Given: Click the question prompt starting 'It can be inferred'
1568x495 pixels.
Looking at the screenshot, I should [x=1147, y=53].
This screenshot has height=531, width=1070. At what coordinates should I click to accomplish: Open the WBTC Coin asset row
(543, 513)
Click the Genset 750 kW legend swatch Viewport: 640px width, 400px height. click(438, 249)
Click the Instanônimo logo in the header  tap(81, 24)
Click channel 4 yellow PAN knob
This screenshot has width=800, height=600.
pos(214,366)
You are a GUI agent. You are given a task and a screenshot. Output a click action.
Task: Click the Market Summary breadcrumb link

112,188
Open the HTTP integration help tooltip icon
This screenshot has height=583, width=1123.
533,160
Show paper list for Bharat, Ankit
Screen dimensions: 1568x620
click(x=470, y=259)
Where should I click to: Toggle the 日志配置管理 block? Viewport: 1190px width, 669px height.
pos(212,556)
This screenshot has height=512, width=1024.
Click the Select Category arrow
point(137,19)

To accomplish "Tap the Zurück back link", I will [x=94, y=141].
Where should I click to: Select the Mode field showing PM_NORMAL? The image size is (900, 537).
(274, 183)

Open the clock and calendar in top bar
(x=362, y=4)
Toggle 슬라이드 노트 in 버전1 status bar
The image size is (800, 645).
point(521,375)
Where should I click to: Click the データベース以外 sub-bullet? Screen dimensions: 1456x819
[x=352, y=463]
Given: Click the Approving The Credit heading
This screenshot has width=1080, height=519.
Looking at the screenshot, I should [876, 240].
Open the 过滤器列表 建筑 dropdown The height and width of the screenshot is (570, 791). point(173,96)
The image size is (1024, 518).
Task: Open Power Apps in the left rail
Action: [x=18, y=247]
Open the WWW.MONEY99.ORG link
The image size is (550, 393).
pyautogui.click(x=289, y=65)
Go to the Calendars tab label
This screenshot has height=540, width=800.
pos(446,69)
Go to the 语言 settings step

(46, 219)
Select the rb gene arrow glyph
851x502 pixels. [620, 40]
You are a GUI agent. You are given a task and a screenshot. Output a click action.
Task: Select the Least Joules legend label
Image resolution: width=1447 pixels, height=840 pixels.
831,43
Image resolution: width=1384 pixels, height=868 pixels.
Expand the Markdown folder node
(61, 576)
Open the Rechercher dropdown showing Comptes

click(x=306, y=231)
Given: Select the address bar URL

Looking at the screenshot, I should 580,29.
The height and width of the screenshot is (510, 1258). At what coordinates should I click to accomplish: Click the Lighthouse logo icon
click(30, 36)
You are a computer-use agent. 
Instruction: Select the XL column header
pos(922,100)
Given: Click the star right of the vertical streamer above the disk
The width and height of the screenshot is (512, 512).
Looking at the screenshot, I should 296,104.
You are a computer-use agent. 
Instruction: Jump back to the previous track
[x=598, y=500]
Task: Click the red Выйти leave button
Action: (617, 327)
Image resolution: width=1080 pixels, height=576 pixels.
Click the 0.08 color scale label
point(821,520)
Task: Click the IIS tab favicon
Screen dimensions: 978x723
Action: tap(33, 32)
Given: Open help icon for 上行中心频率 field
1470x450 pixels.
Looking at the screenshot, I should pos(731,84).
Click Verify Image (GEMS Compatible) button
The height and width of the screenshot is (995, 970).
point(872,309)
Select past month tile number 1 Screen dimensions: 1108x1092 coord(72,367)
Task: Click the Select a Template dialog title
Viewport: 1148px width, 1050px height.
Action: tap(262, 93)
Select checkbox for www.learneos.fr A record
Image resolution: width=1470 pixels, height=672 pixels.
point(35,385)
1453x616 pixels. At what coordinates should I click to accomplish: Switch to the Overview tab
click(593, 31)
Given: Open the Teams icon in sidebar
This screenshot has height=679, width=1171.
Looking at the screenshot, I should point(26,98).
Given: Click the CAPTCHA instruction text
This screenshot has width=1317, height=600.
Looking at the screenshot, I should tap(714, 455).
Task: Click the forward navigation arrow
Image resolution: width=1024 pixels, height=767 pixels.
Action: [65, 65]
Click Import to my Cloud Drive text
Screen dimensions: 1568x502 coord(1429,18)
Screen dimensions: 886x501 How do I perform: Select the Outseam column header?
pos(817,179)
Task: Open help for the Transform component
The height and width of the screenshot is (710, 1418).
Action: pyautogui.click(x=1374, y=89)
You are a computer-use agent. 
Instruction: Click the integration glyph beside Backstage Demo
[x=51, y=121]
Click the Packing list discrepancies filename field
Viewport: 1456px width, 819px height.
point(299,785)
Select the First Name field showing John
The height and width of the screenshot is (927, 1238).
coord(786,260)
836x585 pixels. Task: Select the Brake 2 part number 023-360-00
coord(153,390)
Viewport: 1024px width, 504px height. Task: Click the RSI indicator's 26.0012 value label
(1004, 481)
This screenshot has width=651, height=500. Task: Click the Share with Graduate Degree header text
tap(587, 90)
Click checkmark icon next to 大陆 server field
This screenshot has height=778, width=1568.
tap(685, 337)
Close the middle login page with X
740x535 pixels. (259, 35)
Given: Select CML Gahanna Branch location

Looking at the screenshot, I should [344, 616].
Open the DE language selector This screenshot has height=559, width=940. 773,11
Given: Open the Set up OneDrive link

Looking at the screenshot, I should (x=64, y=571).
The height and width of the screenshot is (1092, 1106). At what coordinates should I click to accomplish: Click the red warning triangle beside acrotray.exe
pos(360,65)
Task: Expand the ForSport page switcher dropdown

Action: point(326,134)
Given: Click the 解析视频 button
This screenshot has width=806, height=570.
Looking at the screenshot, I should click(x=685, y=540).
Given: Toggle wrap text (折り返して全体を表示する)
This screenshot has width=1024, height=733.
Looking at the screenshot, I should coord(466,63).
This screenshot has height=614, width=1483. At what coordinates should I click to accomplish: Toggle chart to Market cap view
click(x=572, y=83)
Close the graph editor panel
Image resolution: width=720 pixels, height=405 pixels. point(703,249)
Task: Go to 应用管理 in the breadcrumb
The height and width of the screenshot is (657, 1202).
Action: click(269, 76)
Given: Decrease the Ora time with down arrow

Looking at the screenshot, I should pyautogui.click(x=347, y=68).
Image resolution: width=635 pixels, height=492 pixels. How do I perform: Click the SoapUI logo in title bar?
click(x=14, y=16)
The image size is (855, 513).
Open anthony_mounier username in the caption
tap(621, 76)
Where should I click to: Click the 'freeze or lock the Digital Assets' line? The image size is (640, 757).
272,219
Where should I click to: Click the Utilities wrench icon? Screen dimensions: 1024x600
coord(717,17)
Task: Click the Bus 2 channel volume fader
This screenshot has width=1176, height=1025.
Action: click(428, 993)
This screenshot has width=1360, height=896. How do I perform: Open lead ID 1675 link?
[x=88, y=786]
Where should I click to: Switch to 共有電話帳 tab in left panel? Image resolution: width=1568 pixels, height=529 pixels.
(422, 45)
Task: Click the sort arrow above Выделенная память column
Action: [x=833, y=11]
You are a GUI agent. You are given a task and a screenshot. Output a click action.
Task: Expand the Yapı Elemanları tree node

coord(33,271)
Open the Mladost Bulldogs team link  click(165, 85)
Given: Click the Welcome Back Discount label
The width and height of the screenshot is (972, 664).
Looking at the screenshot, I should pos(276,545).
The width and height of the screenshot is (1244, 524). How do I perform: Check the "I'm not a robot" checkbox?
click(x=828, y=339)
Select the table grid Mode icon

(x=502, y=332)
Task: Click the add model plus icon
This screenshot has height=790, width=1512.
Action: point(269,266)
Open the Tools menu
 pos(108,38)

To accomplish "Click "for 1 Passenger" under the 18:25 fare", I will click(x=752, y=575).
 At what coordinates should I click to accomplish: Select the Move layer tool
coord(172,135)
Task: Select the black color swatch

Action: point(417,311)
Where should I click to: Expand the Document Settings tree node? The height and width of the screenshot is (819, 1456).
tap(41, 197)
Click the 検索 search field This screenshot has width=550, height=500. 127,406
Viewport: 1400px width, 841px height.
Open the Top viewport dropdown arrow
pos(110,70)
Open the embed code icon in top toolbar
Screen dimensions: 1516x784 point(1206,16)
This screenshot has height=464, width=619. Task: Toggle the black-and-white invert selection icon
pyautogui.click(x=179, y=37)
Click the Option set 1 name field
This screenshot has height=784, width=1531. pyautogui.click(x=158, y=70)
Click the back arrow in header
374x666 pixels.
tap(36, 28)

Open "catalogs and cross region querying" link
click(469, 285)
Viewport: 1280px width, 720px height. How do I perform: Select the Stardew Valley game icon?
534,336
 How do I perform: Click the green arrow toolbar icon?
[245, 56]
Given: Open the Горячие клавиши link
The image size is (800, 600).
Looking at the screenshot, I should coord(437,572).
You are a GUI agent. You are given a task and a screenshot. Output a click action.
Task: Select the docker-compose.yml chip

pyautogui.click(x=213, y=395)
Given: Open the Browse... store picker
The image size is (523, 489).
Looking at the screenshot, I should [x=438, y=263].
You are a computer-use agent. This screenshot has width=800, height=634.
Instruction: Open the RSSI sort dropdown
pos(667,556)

:: Work instructions ::
Copy out each line of the listing that holds the string "will".

:: Completed exercise ::
To accomplish "Tap the Zurück back link", I will [x=94, y=141].
To accomplish "Click "for 1 Passenger" under the 18:25 fare", I will click(x=752, y=575).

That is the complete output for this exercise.